WORK TO BE COMPLETED: Please copy every line of text in the records below word for word, and leave the pictures out of your answer.

MATERIAL FOR THIS EXERCISE:
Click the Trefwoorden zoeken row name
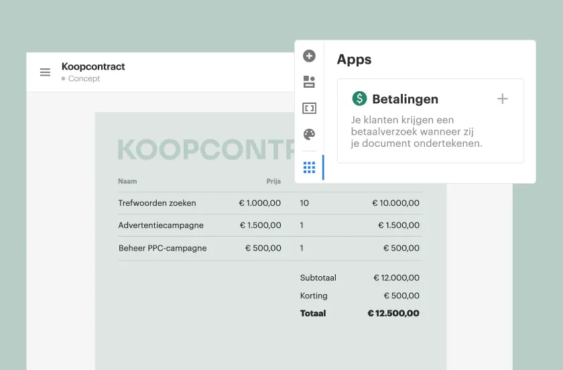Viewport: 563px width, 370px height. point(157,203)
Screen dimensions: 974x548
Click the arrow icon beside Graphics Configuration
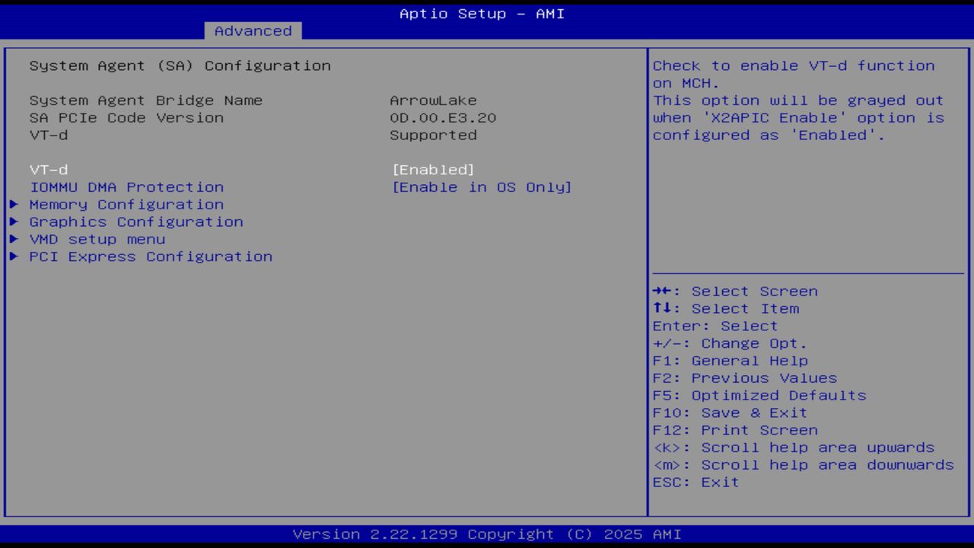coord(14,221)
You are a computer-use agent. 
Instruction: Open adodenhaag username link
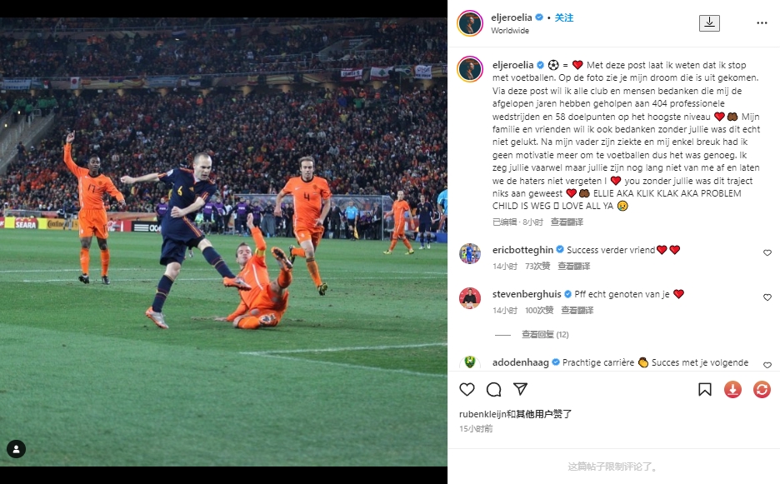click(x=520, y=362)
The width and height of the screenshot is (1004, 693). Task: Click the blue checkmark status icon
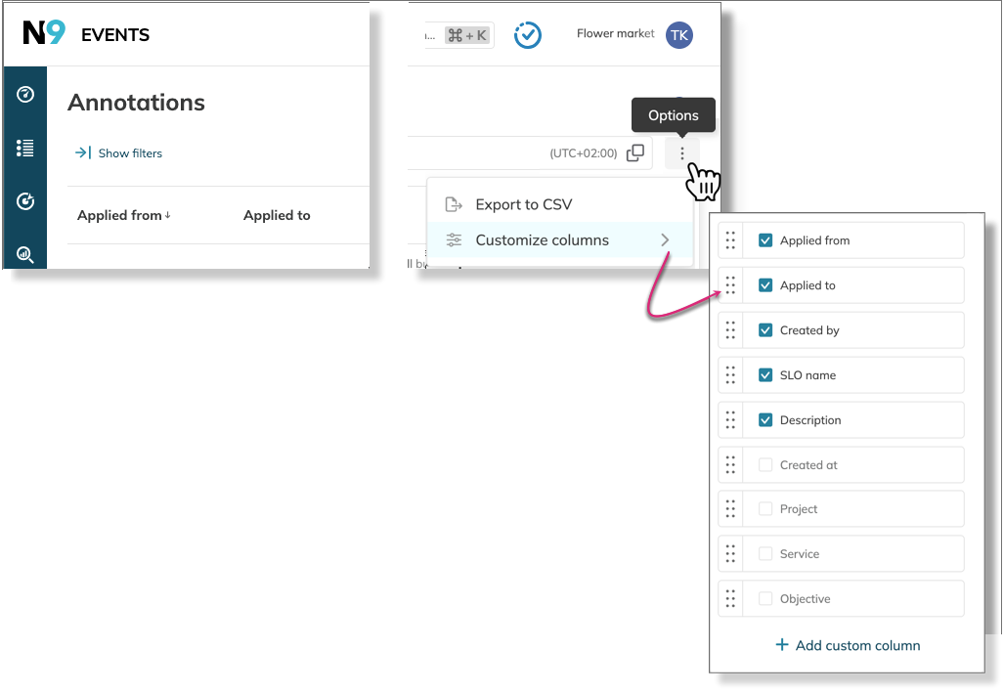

RESPONSE TO THE EXERCISE:
Click the Trefwoorden zoeken row name
Viewport: 563px width, 370px height. point(157,203)
Screen dimensions: 974x548
Click the arrow icon beside Graphics Configuration
coord(14,221)
You are a computer-use agent. 
Instruction: Open adodenhaag username link
click(x=520, y=362)
The width and height of the screenshot is (1004, 693). Task: Click the blue checkmark status icon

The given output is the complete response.